This amendment would require criminal justice bodies to monitor name changes of perpetrators and inform victims of any name changes.

The amendment is about sex offenders who are changing their names to avoid detection. As of yesterday, it had been signed by 24 MPs from five different parties, including a former Home Secretary. I hope hon. Members, and particularly the Minister, will take on board the severity of the consequences of this practice, which is happening daily across the country.

For nearly three years, I have been raising this serious safeguarding loophole. Registered sex offenders are changing their names without the knowledge of the police, and I will evidence that as I go on. Unless that loophole is closed, it will continue to make complete nonsense of the schemes on which the public rely to detect offenders: the sex offenders register, the child sex offender disclosure scheme, the domestic violence disclosure scheme and the Disclosure and Barring Service. Of course, a number of these schemes are named for victims and survivors. The domestic violence disclosure scheme is also known as Clare’s law—it enables someone to check whether their new partner has a history of domestic violence offences—and the child sex offender disclosure scheme is also known as Sarah’s law. All these schemes become redundant if the offender changes their name.

It is breaking the law for registered sex offenders to change their name. They are meant to notify the police within three days of doing so. That is very clear, but it relies on a registered sex offender—someone who, by their very nature, looks for vulnerabilities in systems that they can exploit—to do the right, honourable and legal thing and to tell the police that they have changed their name. I say to hon. Members that that is as likely to happen as—well, I don’t know, but something that is very, very unlikely to happen. And the evidence backs that up.

For those three years, I have been raising this issue with Ministers in both the Home Office and the Ministry of Justice. So far, as a consequence of that, there have been two reviews, but it has been decided that they should be internal. I understand the reasons for that—we do not want to give sex offenders a handbook on how to do these things—but nothing has been published about any changes that have happened as a consequence of those reviews, and we should all be deeply concerned about that. If the Minister can tell me today that changes have been put in place, and it is just that we have not been notified, I will be very comfortable with that and very reassured; I will say that the Minister is doing his job by ensuring that these things happen. So I look forward to his reply.

The issue is not just sex offenders changing their name; they are also meant to notify changes of address—changes of personal details. These are referred to as notification requirements. The issue currently is that, when they do not inform the police about changing their name, they literally disappear. I raised this loophole with my former district commander, and he did not even know about it. He said to me, “Sarah, how am I meant to catch someone who has breached their notification requirements, when I don’t know who they are?” That is a very good point. This is not “Luther”—or whatever other detective show it is that we watch—where there is this great, amazing database and all these CCTV images, and it is possible to track all these thousands of people. It just does not work like that. We rely on people doing the right thing, but unfortunately sex offenders rarely do.

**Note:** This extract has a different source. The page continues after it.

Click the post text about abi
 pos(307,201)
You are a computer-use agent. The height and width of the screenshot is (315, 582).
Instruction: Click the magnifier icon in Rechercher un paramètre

In response to my written parliamentary questions, the Home Office confirmed that more than 16,000 offenders were charged with breach of their notification requirements between 2015 and 2020—in that five-year period, 16,000 were charged. But, again, we have to know who they are to be able to charge them, so the true scale will be much bigger. The Safeguarding Alliance freedom of information request to the Crown Prosecution Service found that over 11,500 registered sex offenders were prosecuted for failing to notify changes of information between 2019 and 2022. I need to say, for transparency, that the breach could have been for a change of name or other details—for example, a change of address—but it is still concerning that they are not notifying these things.

Although it is clear that offenders are changing their names and not disclosing their new name to the police, the exact scale remains impossible to capture. New data secured by the BBC a couple of months ago demonstrates the same ongoing pattern, allowing offenders to slip through the cracks. Over 700 registered sex offenders have gone missing in the last three years. It is highly likely that they breached their notification requirements without getting caught, making them an active risk to the public. I am sorry, but there is not the rehabilitation that we need for sex offenders, and they continue their pattern of behaviour. However, only 31 of the 45 police forces responded to the BBC FOIs, so the scale will be much bigger than we know.

Della Wright is an ambassador for the Safeguarding Alliance and a survivor of child sexual abuse. I have worked with Della and the Safeguarding Alliance throughout, on both this amendment and raising the risks, and I am incredibly grateful to them for all the help and support they have given. Della has bravely chosen to speak out and tell her story in support of so many other victims affected by this serious safeguarding loophole. I pay huge credit to her; her tenacious campaigning is what brought this issue to public attention and, initially, to me.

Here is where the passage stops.